Le régulateur européen, l’Esma, propose que l’analyse financière (du moins une partie) soit payée directement par les gérants plutôt que par le client final, via les commissions de courtage. Cette proposition est soutenue par l’autorité de régulation britannique (FCA) au nom de la protection de l’investisseur. Elle est cependant combattue par les professionnels et le régulateur français, l’AMF, qui redoutent une baisse drastique des budgets alloués à l’analyse financière.
Plutôt que de changer complètement les règles, l’Amafi et l’Association française de la gestion financière (AFG) proposent d’améliorer celles qui existent. Pour s’assurer que les commissions de courtage servent bien à rémunérer des services de recherche, «des directives plus poussées pourraient être proposées par les régulateurs», pour les identifier, écrivent les associations dans leur réponse à la consultation que la FCA vient de refermer sur ce sujet.
Les associations font aussi valoir que le système de commissions de courtage partagées, qui distingue les commissions versées pour la recherche de celles versées pour l’exécution, pourraient être mieux utilisé. Et ce, afin d’éviter que les frais de recherche soient systématiquement indexés sur ceux de l’exécution. Enfin, les professionnels plaident pour que les gérants établissent plus systématiquement un budget défini pour la recherche. Là encore, le régulateur est invité à s’inspirer des bonnes pratiques.

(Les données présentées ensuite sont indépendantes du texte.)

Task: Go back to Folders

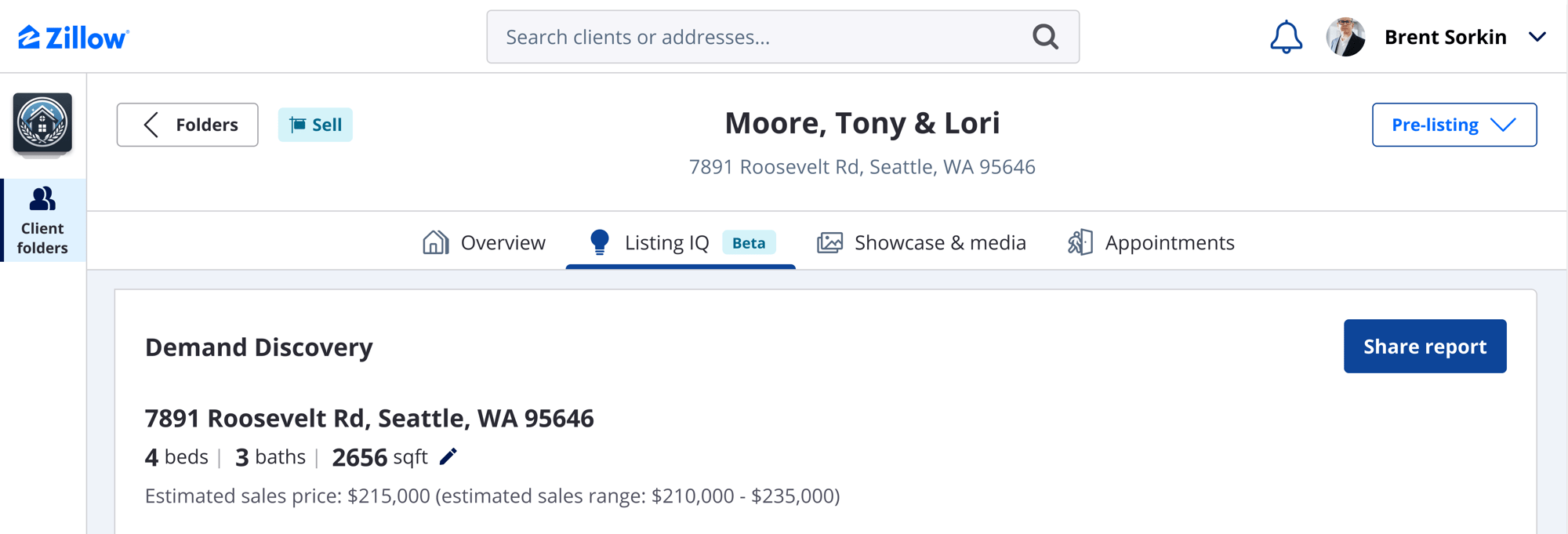Action: coord(187,125)
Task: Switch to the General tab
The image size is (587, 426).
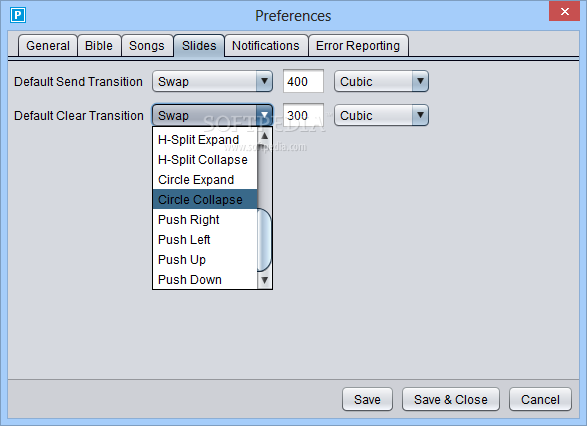Action: (48, 46)
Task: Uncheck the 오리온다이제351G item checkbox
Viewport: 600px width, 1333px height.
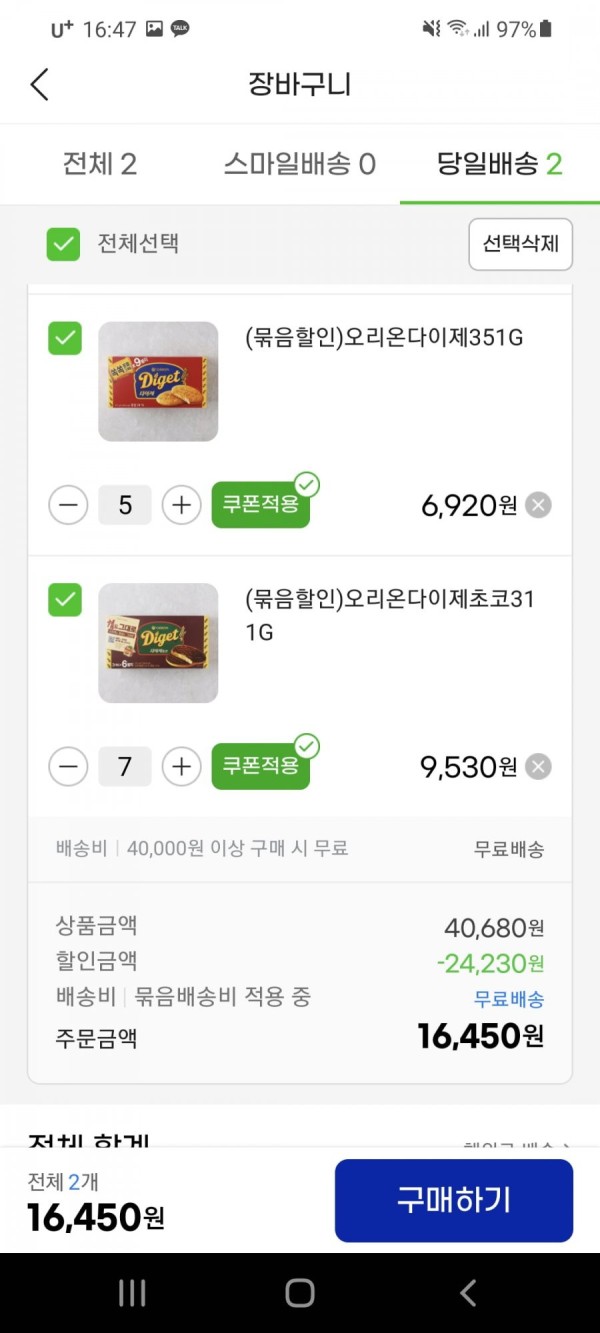Action: coord(65,339)
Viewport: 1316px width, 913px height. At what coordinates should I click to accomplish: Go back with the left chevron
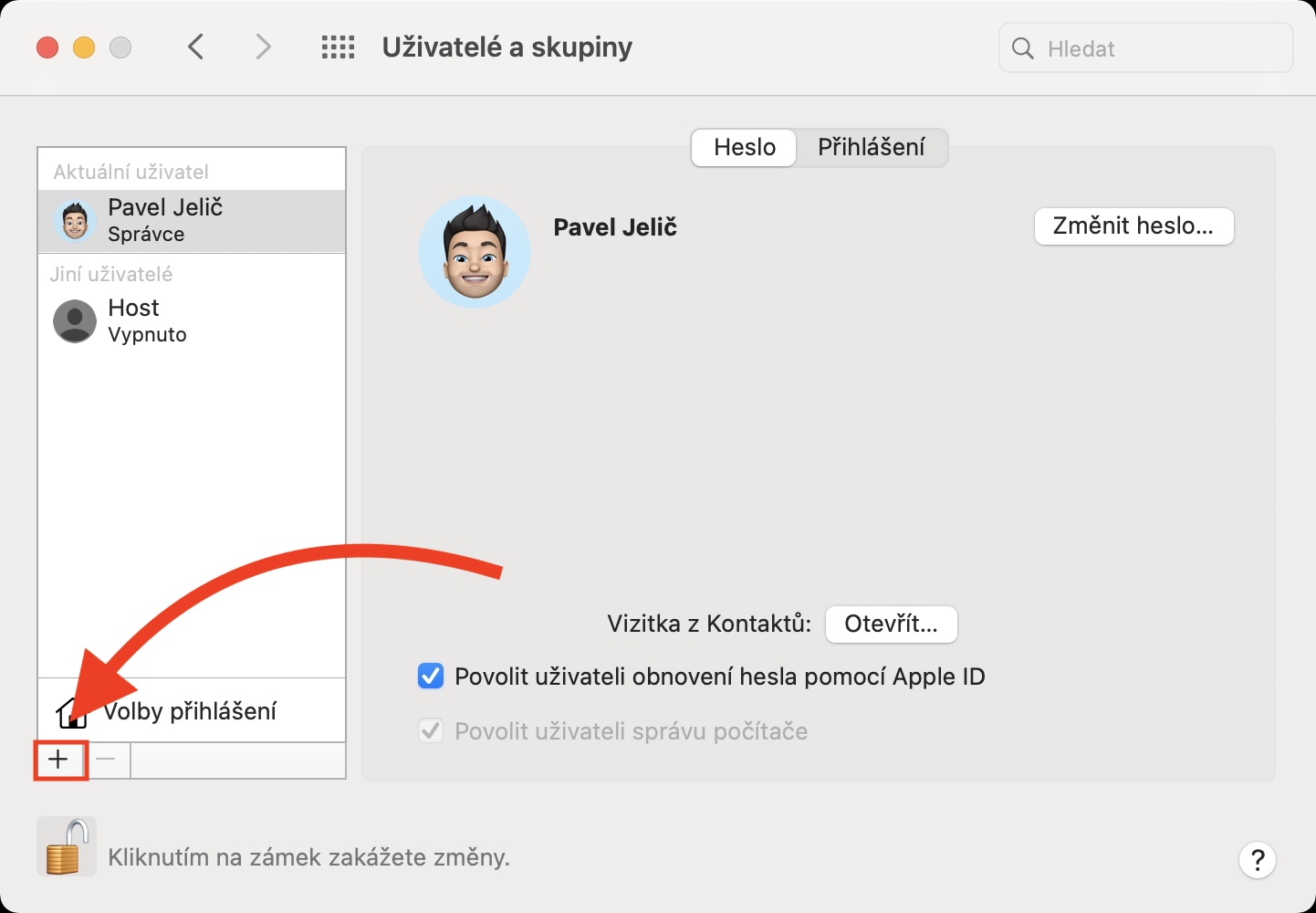click(x=195, y=47)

Un groupe de gérants et de professionnels de la recherche et du courtage réfléchit aussi à soumettre des pistes d’évolution au régulateur français. «L’idée est de donner des armes à l’AMF pour l’aider au niveau européen à défendre le dispositif de commissions de courtage partagées», explique Bertrand Merveille, responsable de la conformité et du contrôle interne chez Financière de l’Echiquier. Les professionnels envisagent l’établissement d’une «norme de Place» sur les commissions de courtage et réfléchissent, entre autres, à offrir plus de transparence aux investisseurs finaux sur les frais imputés aux fonds.